>> START Supplied text

It would also help to restore the art of translation to the high status
it once enjoyed.
There are occasions when nothing but a
full-scale powhiri is appropriate, occasions when a scaled down, bare-bones
version is
more suitable, and occasions when it is best to
develop ceremonies tailored to the needs of particular communities. In many
places,
much thought and effort are being put into
developing ceremonies
which provide for elements of a variety of
languages and cultures
to be interwoven with the Maori and English
strands. I like the
pattern developed by my old secondary school for
its senior prizegivings. Proceedings begin with a karanga and speech of
welcome in Maori delivered by senior Maori
students and complemented by a waiata from the school's kappa haka. After that
the speeches and presentations are broken into blocks by contributions from a
selection (varied annually) of the school's many culture groups, including the
choir with a culturally varied repertoire.
For planners of ceremonies in search of
inspiration, I suggest a
close look at the 'flower ceremony' which is a
feature of Northland Maori weddings. The largest tier of the wedding cake is cut
into
pieces decorated with an artifical flower or
favour from the cake - hence the name. A kaumatua calls the names of the iwi and
hapu
present, including Ngati Pakeha. As each name is
called, a representative claims flower and cake, explains his or her
connection with the group named and the bridal
couple, and
sings a song.
In 1973 I worked with Maori advisers to adapt this
ceremony for the opening session of a Pacific
women's conference.
When the President finished her speech of
welcome, she called the
names of the countries represented; the chief
delegate of each
came forward, was presented with a small bouquet
of flowers and
spoke to the assembly in her own language. This
ceremony got the
conference off to a good start by breaking the
ice and
introducing people to each other in an enjoyable
way. 14
When weaving elements of minority cultures into
public ceremonial in this way it is wise - and only good manners – to seek the
approval and advice of the people to whom they belong.
The sharing of ideas and customary ceremonial practices for use
in the public arena is one way of tying our
peoples together.
Northland iwi created the flower ceremony in the
19th century
when they adopted the wedding cake from British
settlers, along
with wedding ceremonial, and grafted it on to
the traditional way
of distributing gifts to visitors. They will
retain it for their
own purposes even if they share it with the rest
of us.

>> END Supplied text
>> START Dataset entries

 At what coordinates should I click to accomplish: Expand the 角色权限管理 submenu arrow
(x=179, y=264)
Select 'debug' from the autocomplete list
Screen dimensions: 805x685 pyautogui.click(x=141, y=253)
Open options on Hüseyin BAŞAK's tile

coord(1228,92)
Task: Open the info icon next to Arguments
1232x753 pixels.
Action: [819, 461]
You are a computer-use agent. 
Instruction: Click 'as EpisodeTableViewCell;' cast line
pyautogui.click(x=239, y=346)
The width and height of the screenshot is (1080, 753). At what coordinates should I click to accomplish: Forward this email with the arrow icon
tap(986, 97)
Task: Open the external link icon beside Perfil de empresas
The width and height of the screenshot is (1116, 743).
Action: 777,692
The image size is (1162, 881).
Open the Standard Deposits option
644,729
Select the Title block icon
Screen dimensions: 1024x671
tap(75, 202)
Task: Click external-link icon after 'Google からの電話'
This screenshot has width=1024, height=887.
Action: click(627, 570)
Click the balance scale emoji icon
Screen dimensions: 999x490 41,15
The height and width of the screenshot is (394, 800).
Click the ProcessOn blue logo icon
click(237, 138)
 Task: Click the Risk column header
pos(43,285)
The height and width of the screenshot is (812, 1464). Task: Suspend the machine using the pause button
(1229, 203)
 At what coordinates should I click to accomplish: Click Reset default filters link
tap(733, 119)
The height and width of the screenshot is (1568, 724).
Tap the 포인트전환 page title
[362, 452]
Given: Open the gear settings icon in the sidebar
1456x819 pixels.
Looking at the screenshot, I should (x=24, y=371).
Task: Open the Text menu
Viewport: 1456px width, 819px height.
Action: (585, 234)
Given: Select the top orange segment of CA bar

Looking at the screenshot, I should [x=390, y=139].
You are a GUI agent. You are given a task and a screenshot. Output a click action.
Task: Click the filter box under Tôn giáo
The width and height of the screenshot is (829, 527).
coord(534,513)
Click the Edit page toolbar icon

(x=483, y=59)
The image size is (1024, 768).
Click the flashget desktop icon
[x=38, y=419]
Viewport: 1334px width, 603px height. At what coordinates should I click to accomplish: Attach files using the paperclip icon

>> END Dataset entries

§ **Tasks to carry out**:
1. Transcribe the stretch from "For planners of" through "sings a song." in the passage on public ceremonies.
2. For each statement below, state whether the passage on public ceremonies supports it, answering yes or no and quoting the words that decide it: (a) The flower ceremony was adapted in 1973 for the opening session of a Pacific women's conference. (b) At the conference, each chief delegate addressed the assembly in English. (c) The pieces used in the flower ceremony are cut from the smallest tier of the wedding cake.

§ **Solutions**:
1.
For planners of ceremonies in search of
inspiration, I suggest a
close look at the 'flower ceremony' which is a
feature of Northland Maori weddings. The largest tier of the wedding cake is cut
into
pieces decorated with an artifical flower or
favour from the cake - hence the name. A kaumatua calls the names of the iwi and
hapu
present, including Ngati Pakeha. As each name is
called, a representative claims flower and cake, explains his or her
connection with the group named and the bridal
couple, and
sings a song.

2.
(a) Yes: "In 1973 I worked with Maori advisers to adapt this ceremony for the opening session of a Pacific women's conference."
(b) No: "spoke to the assembly in her own language"
(c) No: "The largest tier of the wedding cake is cut into pieces"